Hand can be weapon by itself where boxer, wrestler, or extremely fit person inflicts blow: SC

Hand can be weapon by itself where boxer, wrestler, or extremely fit person inflicts blow: SC

New Delhi: The hand can also be a weapon by itself where a boxer, wrestler, cricketer, or an extremely physically fit person inflicts a blow, the Supreme Court said on Thursday while imposing a sentence of one-year rigorous imprisonment on cricketer-turned-politician Navjot Singh Sidhu in a 1988 road rage case.
The apex court said the blow inflicted, in this case, was not on a person identically physically placed but a 65-year-old man, who was more than double the age of the then cricketer at that time, and Sidhu cannot say that he did not know the effect of the blow or plead ignorance on this aspect.

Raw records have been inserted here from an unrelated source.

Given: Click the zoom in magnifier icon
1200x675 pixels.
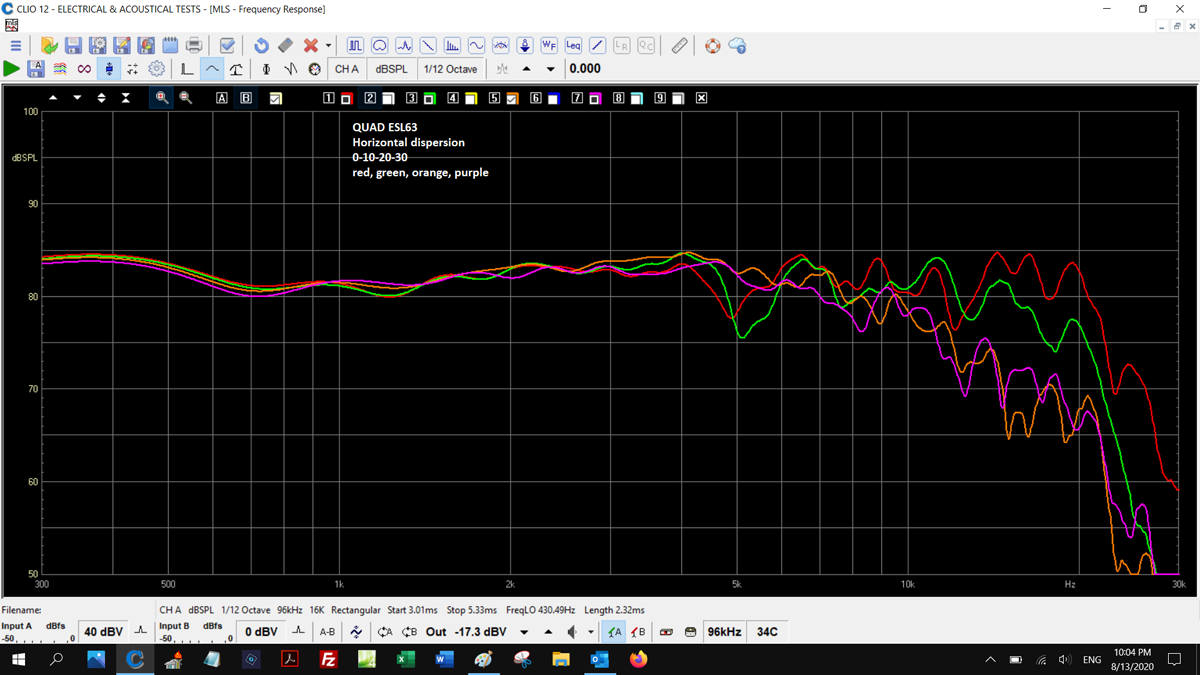Looking at the screenshot, I should pyautogui.click(x=162, y=98).
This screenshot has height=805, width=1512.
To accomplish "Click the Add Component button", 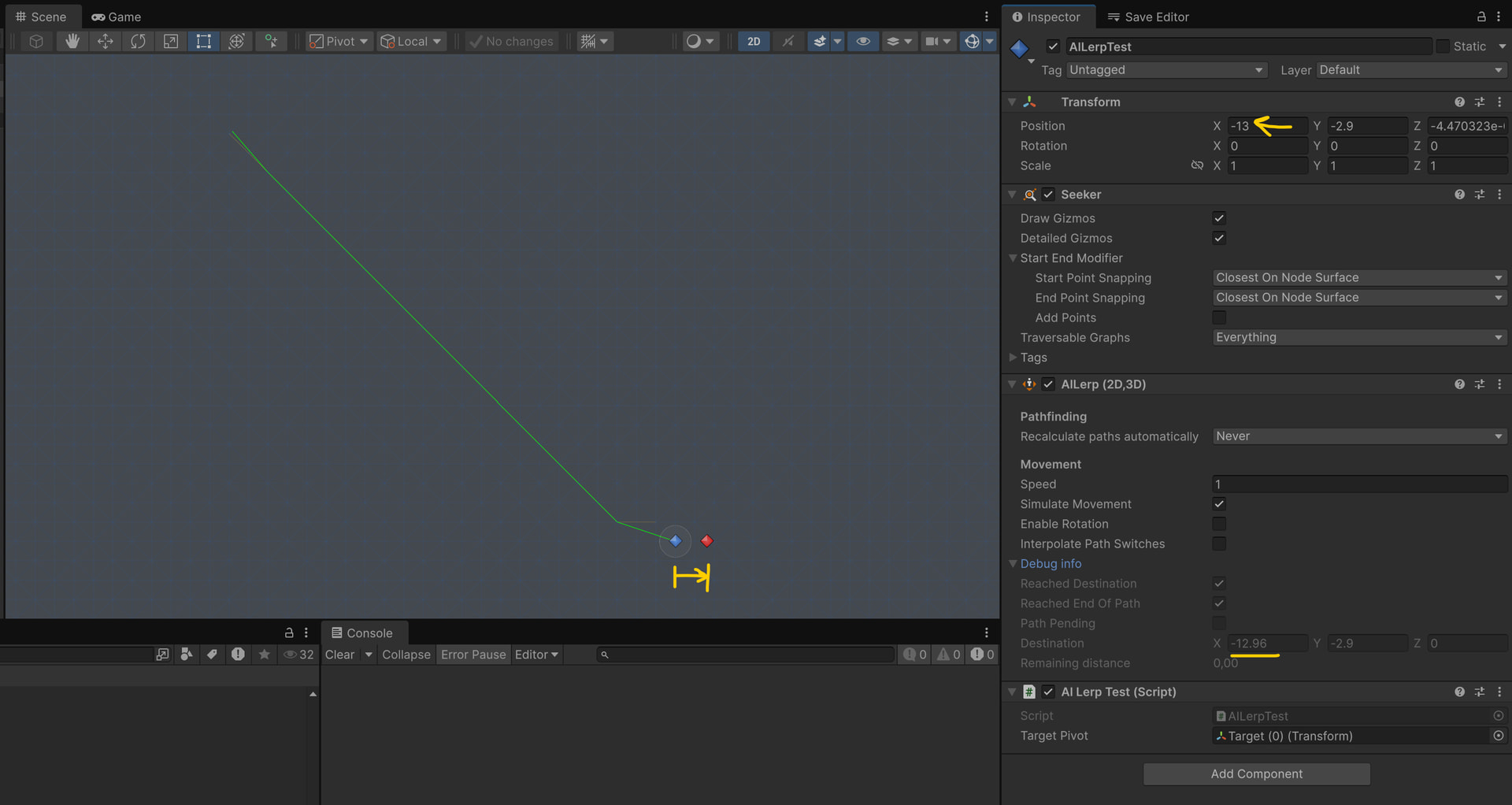I will point(1256,774).
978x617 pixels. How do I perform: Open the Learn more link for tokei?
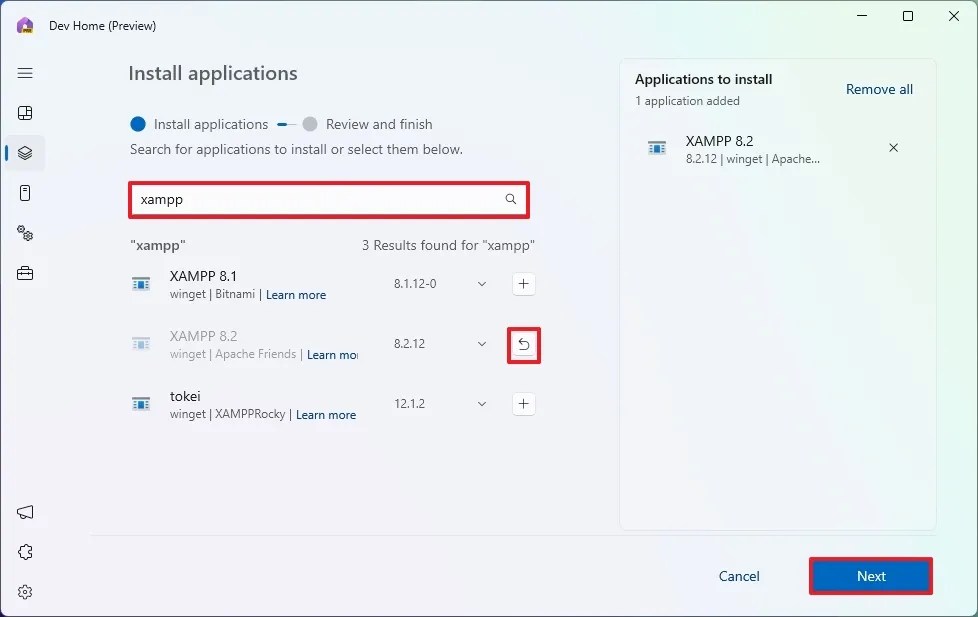pyautogui.click(x=326, y=414)
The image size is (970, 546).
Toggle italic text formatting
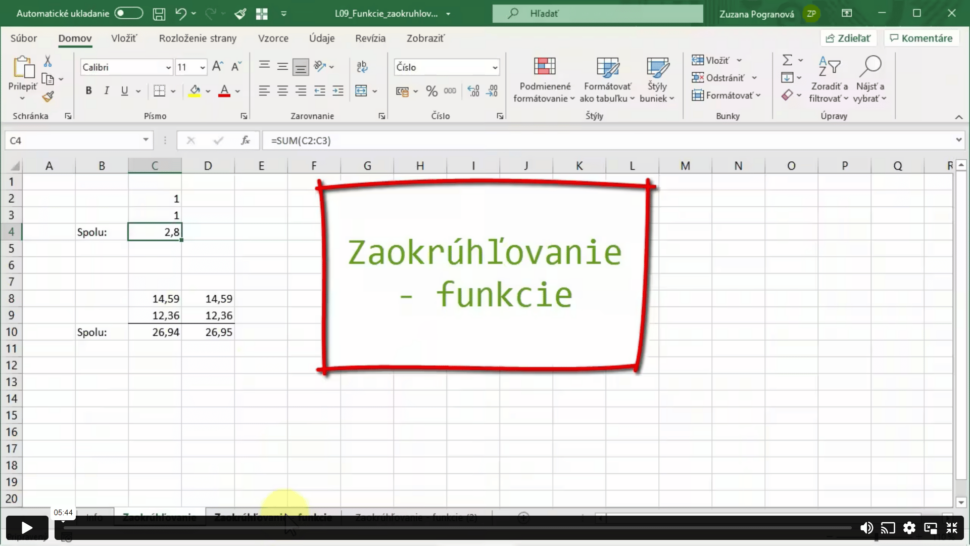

The hand can also be a weapon by itself where say a boxer, a wrestler or a cricketer or an extremely physically fit person inflicts the same. This may be understood where a blow may be given either by a physically fit person or to a more aged person, a bench of Justices A M Khanwilkar and S K Kaul said in its 24-page judgement.
It noted that insofar as the injury caused is concerned, the top court has accepted the plea of a single blow by hand being given on the head of the deceased.
In our view, it is this significance which is an error apparent on the face of the record needing some remedial action, the bench said while allowing the review plea filed by the complainant on the issue of the sentence awarded to Sidhu by the top court in May 2018.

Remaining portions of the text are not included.